Daneben besteht die Möglichkeit, das Verbot auszusprechen, bestimmte Orte aufzusuchen, an denen sich das Opfer regelmäßig aufhält (I Nr 3). Hierzu rechnen unter anderem der Arbeitsplatz des Opfers, Schule oder Kindergarten der Kinder oder Freizeitstätten. Auch hier sind genaue Bezeichnungen der Orte erforderlich, wobei auch eine Beschränkung auf bestimmte Tageszeiten in Betracht kommt.

 

Rn 16

Durch das Kontaktverbot (I Nr 4) kann jede Form der Kontaktaufnahme untersagt werden.
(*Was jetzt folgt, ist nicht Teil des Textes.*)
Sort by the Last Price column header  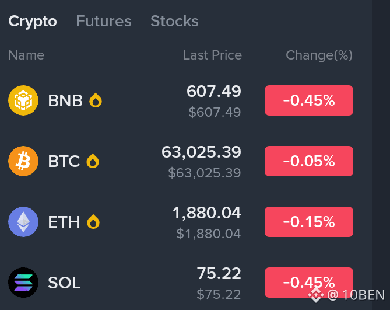click(x=212, y=55)
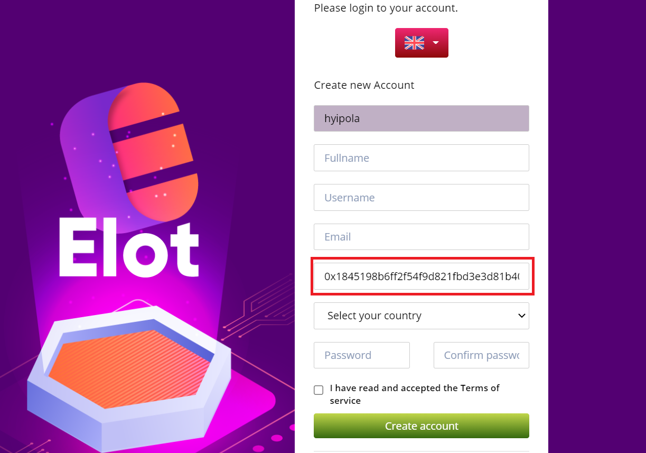Open language menu via the white caret

[x=436, y=43]
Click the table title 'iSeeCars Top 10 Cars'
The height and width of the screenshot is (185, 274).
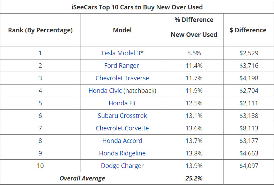coord(137,7)
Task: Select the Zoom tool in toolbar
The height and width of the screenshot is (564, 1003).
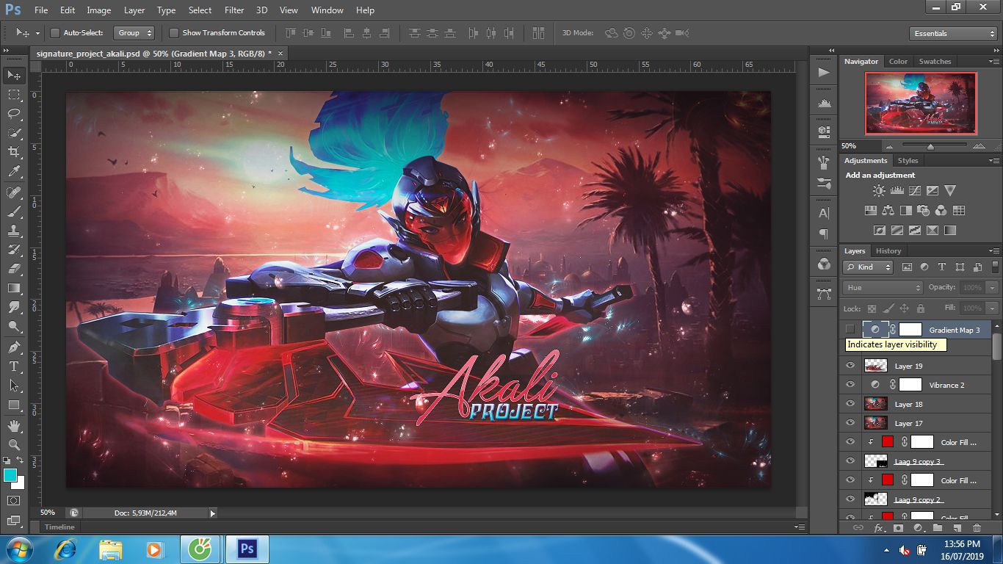Action: 14,444
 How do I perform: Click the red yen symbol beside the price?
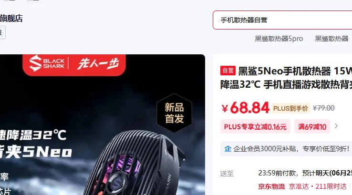coord(225,109)
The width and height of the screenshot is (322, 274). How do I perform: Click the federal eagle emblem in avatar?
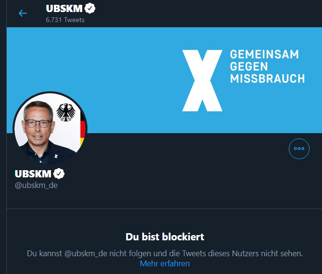[66, 112]
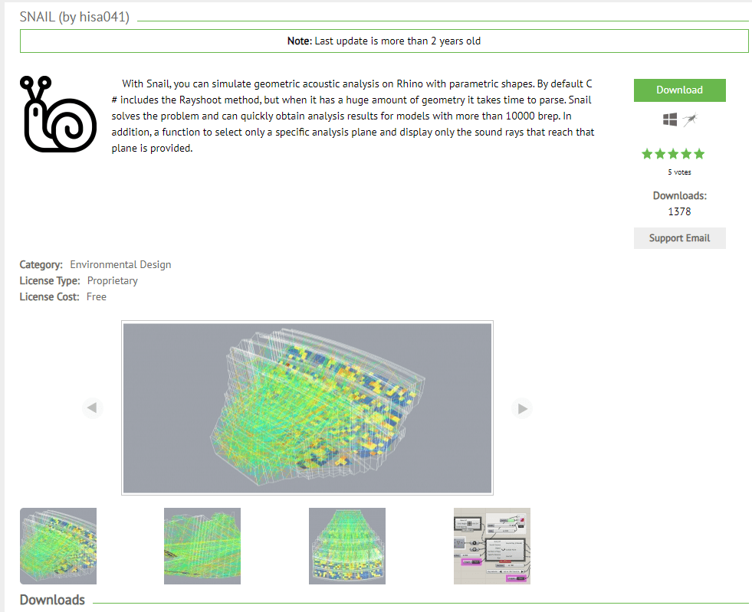Select third thumbnail showing front view

[346, 546]
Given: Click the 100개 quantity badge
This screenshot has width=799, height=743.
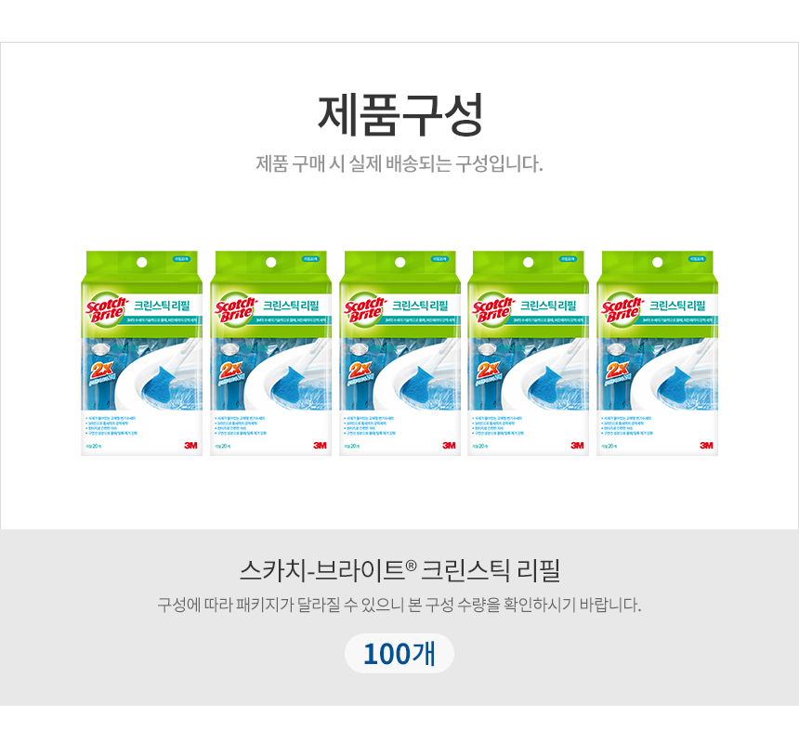Looking at the screenshot, I should (399, 653).
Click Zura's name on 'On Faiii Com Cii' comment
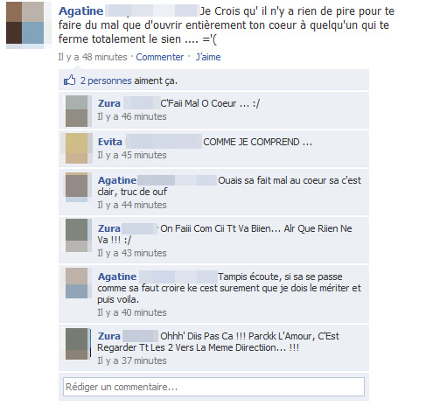 tap(109, 228)
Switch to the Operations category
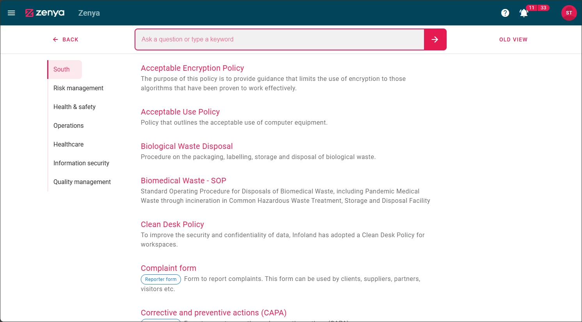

Hierzu zählen außer der persönlichen Kommunikation durch Ansprechen oder Telefonieren auch die mittelbare durch Übersenden von Post, durch Telefax, E-Mails oder SMS, insb aber auch das sog ›Stalking‹, wobei herabwürdigende Äußerungen in einem Facebookaccount keinen Verstoß gegen ein Kontaktverbot darstellen (Frankf FamRZ 22, 958). Die Unterschreitung des aufgrund der CoViD-19-Pandemie vorgeschriebenen Mindestabstands stellt keine Tathandlung nach § 1 dar (AG Cuxhaven NJW-RR 20, 1398 [OLG Schleswig 19.06.2020 - 15 UF 151/19]).

 

Rn 17

Das Verbot des Zusammentreffens mit der verletzten Person (I Nr 5) ist schließlich ein Auffangtatbestand. Durch ihn kann eine Abstandszone zwischen Täter und Opfer auch für zufällige Zusammentreffen geschaffen werden. Ausdrücklich sollte angeordnet werden, dass der Täter sich im Fall eines zufälligen Zusammentreffens zu entfernen hat (HK-FamR/Hauß Rz 2259).